Selon l’article 122 du code de procédure civile, constitue une fin de non-recevoir tout moyen qui tend à faire déclarer l’adversaire irrecevable en sa demande, sans examen au fond, pour défaut de droit d’agir, tel le défaut de qualité, le défaut d’intérêt, la prescription, le délai préfix, la chose jugée.
L’article 125, alinéa 2, dudit code précise que le juge peut relever d’office la fin de non-recevoir tirée du défaut d’intérêt, du défaut de qualité ou de la chose jugée.
L’article 31 du code de procédure civile dispose que l’action est ouverte à tous ceux qui ont un intérêt légitime au succès ou au rejet d’une prétention, sous réserve des cas dans lesquels la loi attribue le droit d’agir aux seules personnes qu’elle qualifie pour élever ou combattre une prétention, ou pour défendre un intérêt déterminé.
L’article 32 du même code ajoute qu’est irrecevable toute prétention émise par ou contre une personne dépourvue du droit d’agir.
Il découle de ces dispositions que nul ne peut former de demande pour autrui.
En l’espèce, M. [H] n’a ni qualité, ni intérêt à solliciter la condamnation de l’association Fédération française de natation au profit d’un tiers, à savoir la société GMG, qui n’est d’ailleurs pas partie à l’instance.

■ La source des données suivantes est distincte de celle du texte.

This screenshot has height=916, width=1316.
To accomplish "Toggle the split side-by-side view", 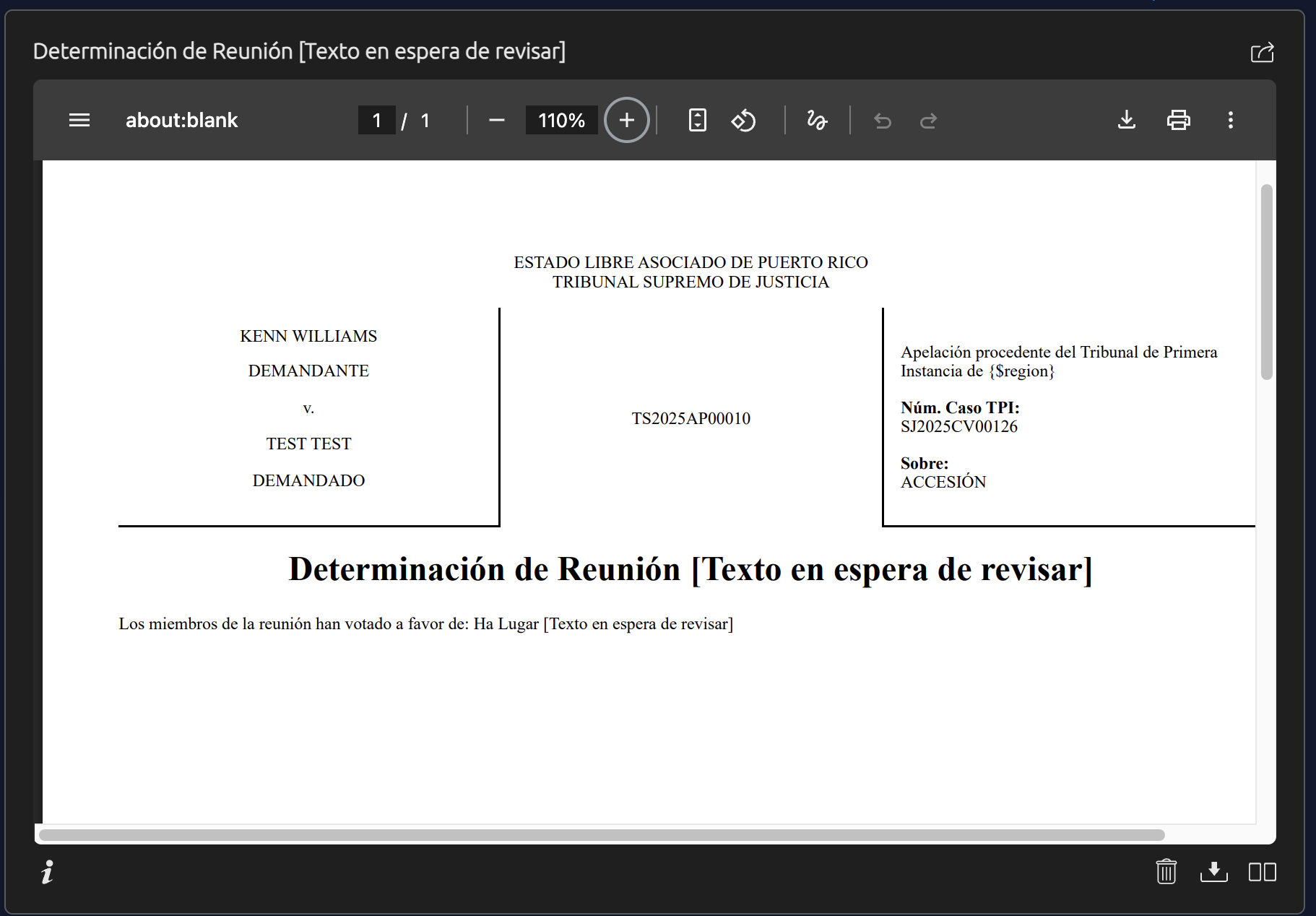I will click(x=1262, y=872).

Il convient en conséquence de déclarer irrecevable sa demande en ce sens.
3 – Sur la fin de non-recevoir soulevée par M. [H]
L’article 122 du code de procédure civile énonce que constitue une fin de non-recevoir tout moyen qui tend à faire déclarer l’adversaire irrecevable en sa demande, sans examen au fond, pour défaut de droit d’agir, tel le défaut de qualité, le défaut d’intérêt, la prescription, le délai préfix, la chose jugée.
L’article 125, alinéa 1er, dudit code précise que les fins de non-recevoir doivent être relevées d’office lorsqu’elles ont un caractère d’ordre public.
En vertu de l’article 789, alinéa 1er, 6°, du code de procédure civile, le juge de la mise en état est, à compter de sa désignation et, jusqu’à son dessaisissement, seul compétent, à l’exclusion de toute autre formation du tribunal, pour statuer sur les fins de non-recevoir.
L’article 791 dudit code dispose que le juge de la mise en état est saisi par des conclusions qui lui sont spécialement adressées distinctes des conclusions au sens de l’article 768, sous réserve des dispositions de l’article 1117.
Selon l’article 802, alinéa 4, du code de procédure civile, lorsque leur cause survient ou est révélée après l’ordonnance de clôture, sont recevables les exceptions de procédure, les incidents d’instance, les fins de non-recevoir et les demandes formées en application de l’article 47.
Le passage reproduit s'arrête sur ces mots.